_Source material:_

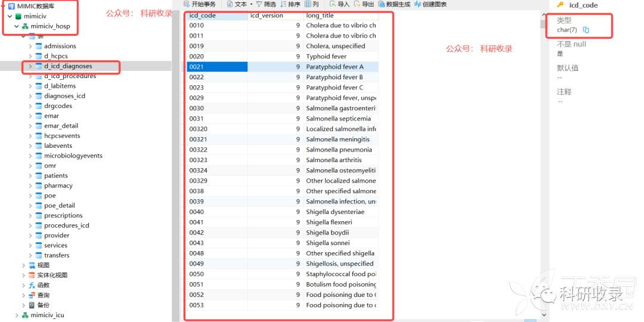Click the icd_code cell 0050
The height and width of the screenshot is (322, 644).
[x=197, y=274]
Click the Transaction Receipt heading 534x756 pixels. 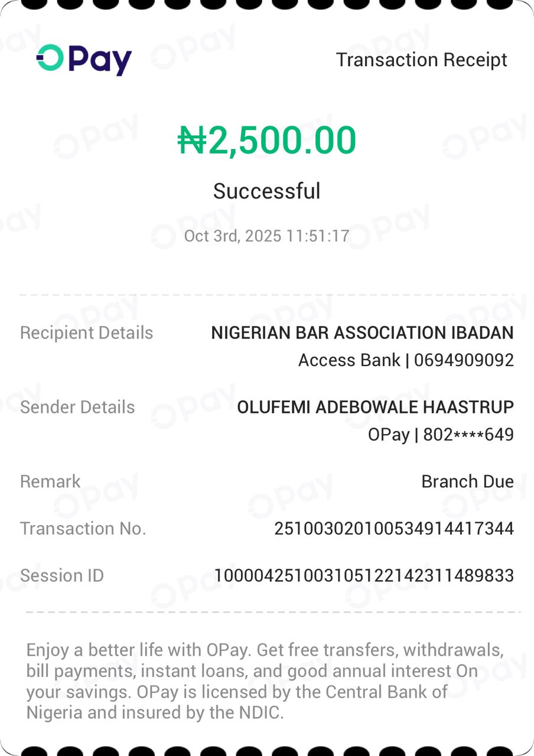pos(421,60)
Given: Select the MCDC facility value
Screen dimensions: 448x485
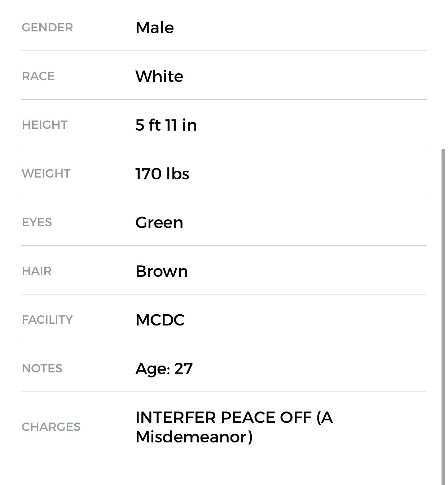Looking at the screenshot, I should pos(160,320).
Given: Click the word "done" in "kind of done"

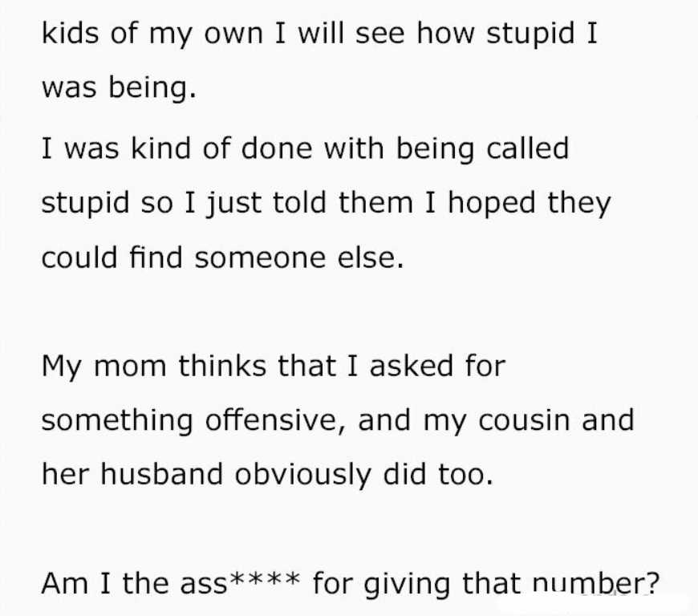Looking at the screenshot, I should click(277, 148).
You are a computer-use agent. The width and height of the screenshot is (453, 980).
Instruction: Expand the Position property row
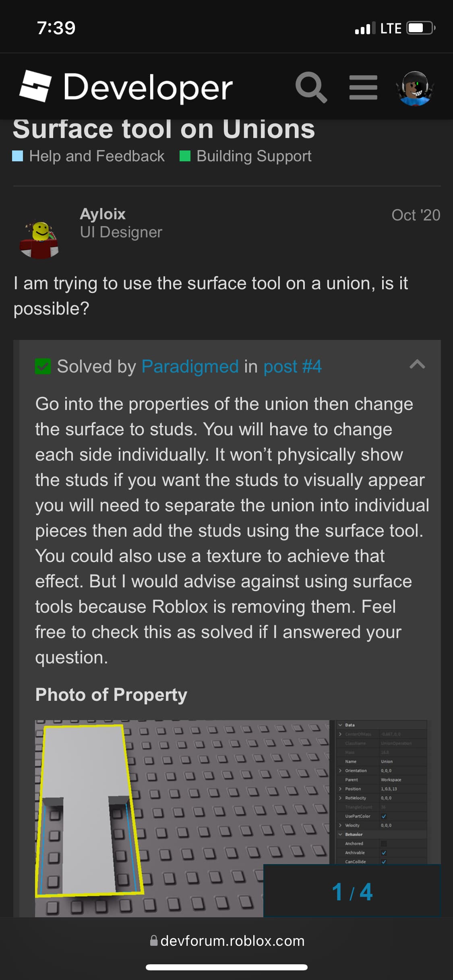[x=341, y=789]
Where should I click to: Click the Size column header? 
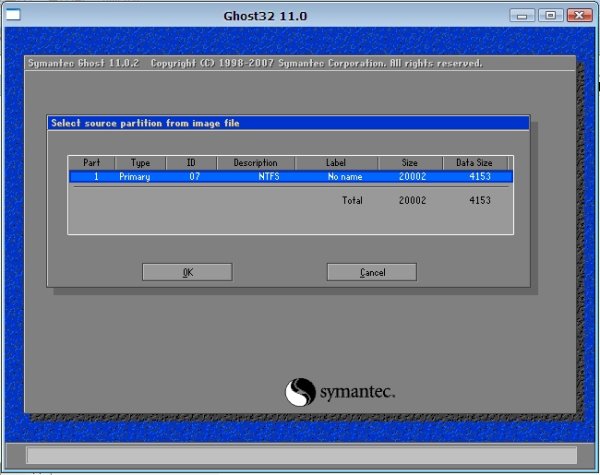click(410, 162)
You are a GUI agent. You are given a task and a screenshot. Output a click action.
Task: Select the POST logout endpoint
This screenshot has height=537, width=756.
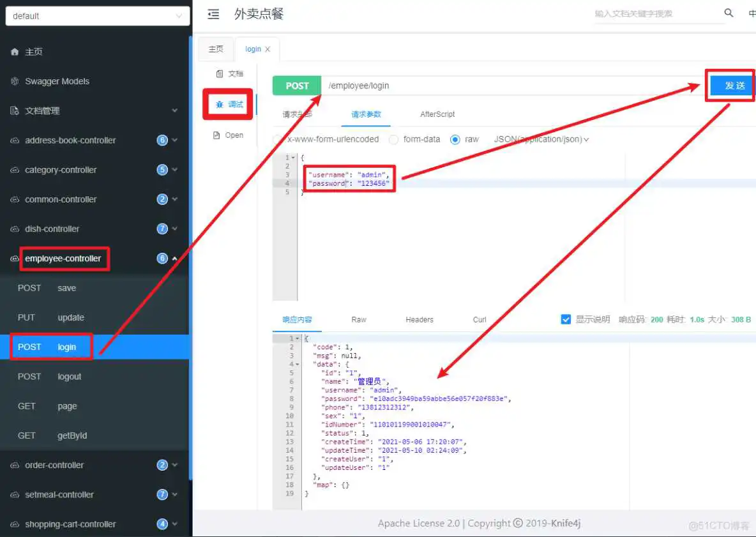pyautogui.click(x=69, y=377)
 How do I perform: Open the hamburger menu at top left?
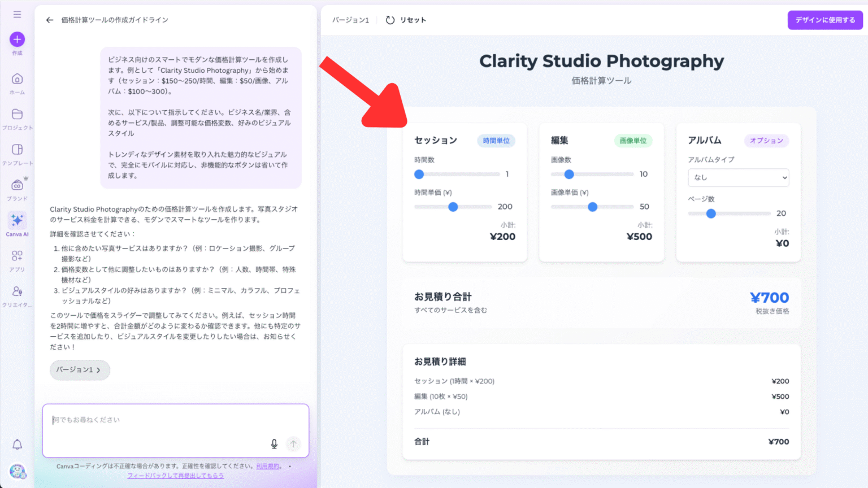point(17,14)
...
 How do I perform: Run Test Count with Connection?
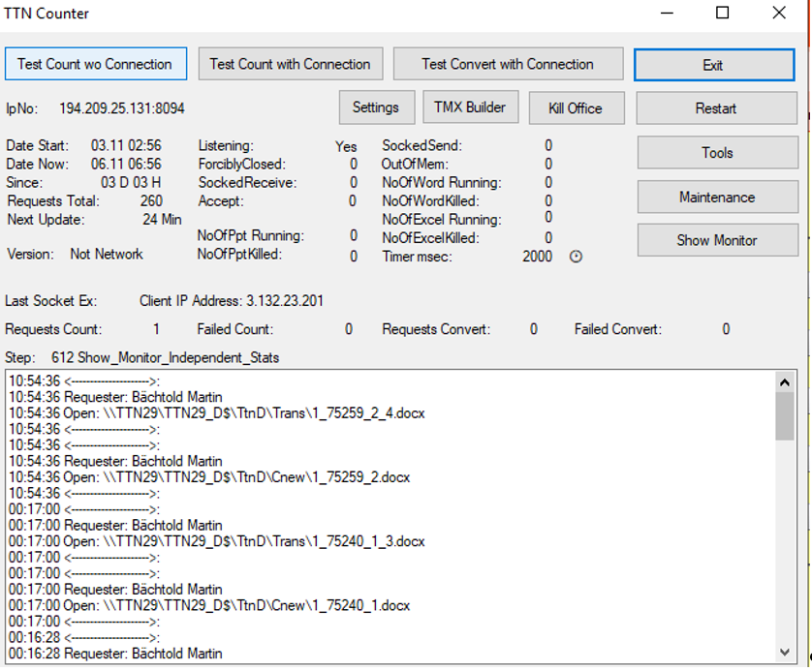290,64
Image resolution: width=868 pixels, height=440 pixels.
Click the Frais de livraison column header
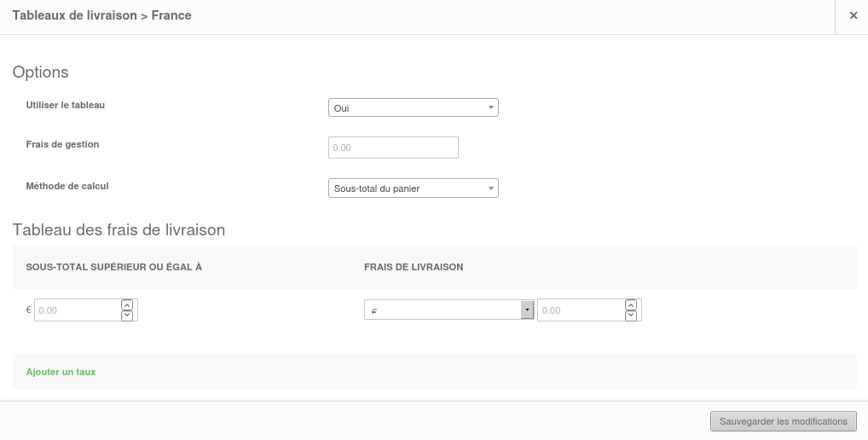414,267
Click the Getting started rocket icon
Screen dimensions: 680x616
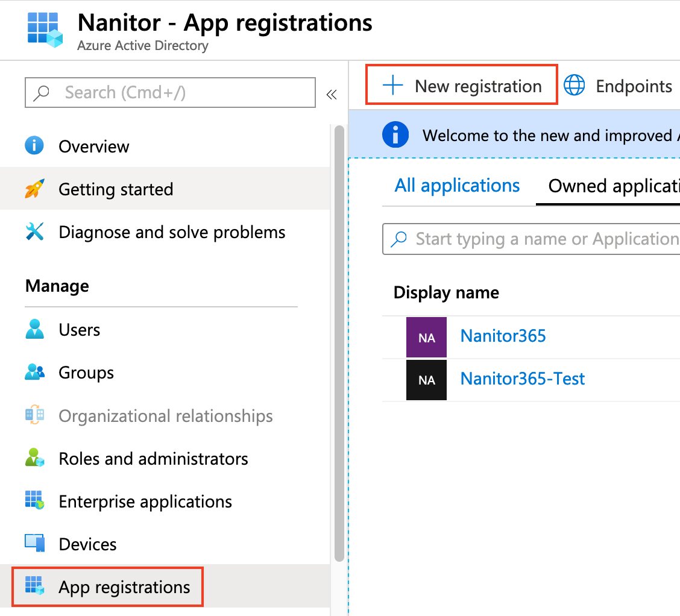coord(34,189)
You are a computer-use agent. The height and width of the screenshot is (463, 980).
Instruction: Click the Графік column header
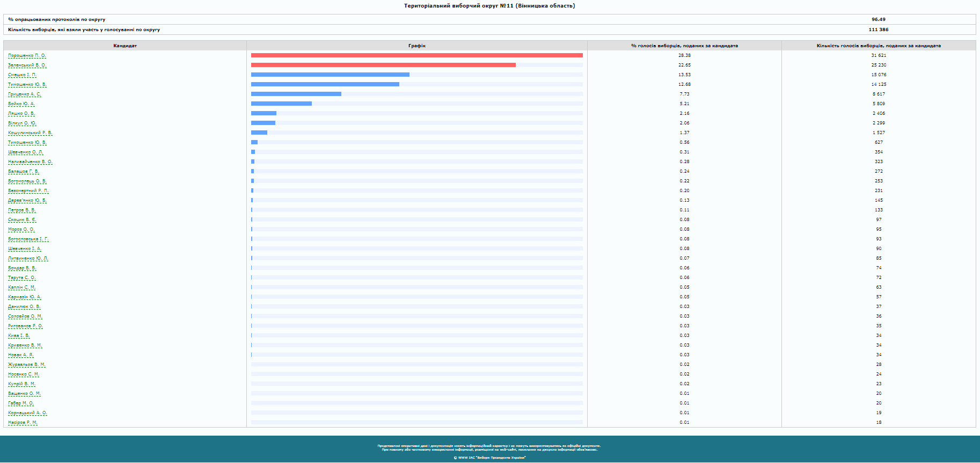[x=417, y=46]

_Task description:_ For this exercise, gather every line of the data that contains the word "computer".

_Problem solution:_
You are a computer-use agent. The width and height of the screenshot is (453, 980).
You are a computer-use agent. The height and width of the screenshot is (463, 980).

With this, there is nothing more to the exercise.